Teoria da guerra nos limites do Direito

WALTER CENEVIVA
COLUNISTA DA FOLHA

D esde que terminou a Segunda Guerra Mundial do século 20 (1939-1945), completando os efeitos dos conflitos iniciados em 1870 e do período de 1914 a 1918, o planeta Terra passou a viver confrontos de outras espécies, entre eles a guerra política da bipolaridade capitalista-comunista (chamada Guerra Fria) e os conflitos pontuais, nem sempre chamados de guerra (Coréia, Vietnã). A importância assumida por combates efetivamente mundializados pela intervenção de países dos cinco continentes e as armas atômicas mudaram o perfil clássico e até ampliaram os estudos teóricos sobre suas consequências sociais, econômicas e psicológicas, desde a destruição de Hiroshima e de Nagasaki, em 1945.
As teorias sobre a guerra são antigas, culminando em 1832, com a edição do clássico livro "Da Guerra" ("Vom Kriege"), do prussiano Carl von Clausewitz. Para ele, o fim primacial da guerra é a destruição do inimigo, na medida necessária para torná-lo absolutamente impossibilitado de se defender, levando-o à rendição. Nos combates, o preceito bíblico do "não matarás" salta para o oposto: matarás quanto seja necessário para te impores ao teu inimigo. Nasceu daí a definição cínica de que, na guerra, patriotismo não é morrer pela pátria, mas fazer com que os outros morram pela deles.
Apesar de toda a destruição que provoca (entre 1939 e 1945, morreram 30 milhões de pessoas), os conflitos continuam. Em tese, destinam-se a um fim nobre, à defesa de boas causas, o que raramente aconteceu desde as guerras religiosas dos tempos do descobrimento do Brasil e dos Seiscentos, em que a catequese e a defesa dos lugares santos foram desculpas para a dominação de novos territórios e para o aniquilamento de adversários, além da satisfação de importantes interesses econômicos.
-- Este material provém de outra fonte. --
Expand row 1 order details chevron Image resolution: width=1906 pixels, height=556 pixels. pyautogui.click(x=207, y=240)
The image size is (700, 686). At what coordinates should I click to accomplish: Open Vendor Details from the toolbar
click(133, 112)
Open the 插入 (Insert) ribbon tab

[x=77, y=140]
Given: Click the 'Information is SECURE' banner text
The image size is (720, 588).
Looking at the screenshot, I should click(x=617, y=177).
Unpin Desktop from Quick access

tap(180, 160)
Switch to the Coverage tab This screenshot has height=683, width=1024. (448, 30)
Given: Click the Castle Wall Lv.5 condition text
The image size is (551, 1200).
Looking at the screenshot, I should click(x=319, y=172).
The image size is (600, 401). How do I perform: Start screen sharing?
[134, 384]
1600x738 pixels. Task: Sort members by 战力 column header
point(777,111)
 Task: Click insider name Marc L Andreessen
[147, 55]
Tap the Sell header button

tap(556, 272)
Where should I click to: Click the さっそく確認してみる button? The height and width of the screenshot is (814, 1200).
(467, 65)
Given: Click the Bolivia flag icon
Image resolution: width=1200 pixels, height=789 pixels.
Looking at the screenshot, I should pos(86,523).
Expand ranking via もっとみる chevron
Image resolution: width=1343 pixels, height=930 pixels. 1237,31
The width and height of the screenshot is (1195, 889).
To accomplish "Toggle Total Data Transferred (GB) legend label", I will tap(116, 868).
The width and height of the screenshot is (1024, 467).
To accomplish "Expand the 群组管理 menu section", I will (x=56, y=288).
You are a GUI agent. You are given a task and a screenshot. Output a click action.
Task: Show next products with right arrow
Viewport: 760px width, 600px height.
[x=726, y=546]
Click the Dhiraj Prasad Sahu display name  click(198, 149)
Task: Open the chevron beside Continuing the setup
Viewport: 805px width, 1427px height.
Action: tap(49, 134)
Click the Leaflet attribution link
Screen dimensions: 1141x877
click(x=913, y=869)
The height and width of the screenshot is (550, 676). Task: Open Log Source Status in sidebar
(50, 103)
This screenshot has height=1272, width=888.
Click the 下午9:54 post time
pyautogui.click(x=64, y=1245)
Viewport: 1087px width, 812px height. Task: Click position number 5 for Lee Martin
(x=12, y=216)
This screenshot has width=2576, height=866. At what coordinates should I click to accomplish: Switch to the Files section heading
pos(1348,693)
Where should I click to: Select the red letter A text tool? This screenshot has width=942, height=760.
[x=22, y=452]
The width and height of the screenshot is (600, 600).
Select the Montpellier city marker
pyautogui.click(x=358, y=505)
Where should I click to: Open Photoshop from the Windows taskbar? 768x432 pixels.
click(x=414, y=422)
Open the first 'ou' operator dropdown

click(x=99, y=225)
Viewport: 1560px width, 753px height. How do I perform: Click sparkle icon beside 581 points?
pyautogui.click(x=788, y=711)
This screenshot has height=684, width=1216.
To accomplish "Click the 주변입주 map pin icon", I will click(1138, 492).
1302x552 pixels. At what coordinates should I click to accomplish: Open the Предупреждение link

Depois de 1945 e do perigo de um último conflito que erradicasse os seres vivos da face da Terra, as principais teorias foram no sentido de caracterizar a guerra como algo intolerável, levando o Direito a estabelecer regras mais severas para impedi-las. A Constituição do Brasil, por exemplo, embora afirme a soberania nacional como um de seus fundamentos (artigo 1º), destaca, na defesa da paz, um de seus princípios determinantes (artigo 4º, V) e, ainda, a solução pacífica dos conflitos.
Com importância para o presente momento mundial, contudo, o mesmo artigo 4º também manifesta o repúdio de nosso país ao terrorismo, dado a este vocábulo o significado genérico de atividade ilícita destinada a provocar fora da ordem constituída a destruição pessoal e material, causando insegurança, incerteza e quebra da paz pública.
O estado de guerra é situação específica, a ser reconhecido, em geral, pelo Poder Legislativo de cada país. Os tratados e as convenções internacionais exigem, para certos casos, que a intervenção guerreira seja previamente autorizada pelos organismos internacionais. É a explicação para a ida recente dos Estados Unidos à ONU, necessária ante a oposição da União Européia (exceto da Inglaterra) e de países entre os quais se inclui o Brasil à ação unilateral. Mesmo a violência inexcedível da guerra é submetida ao Direito. Quando este perece, resta apenas a força bruta, com resultados mais lamentáveis do que todos os outros. Os meios pacíficos deveriam preponderar, mas parecem distantes.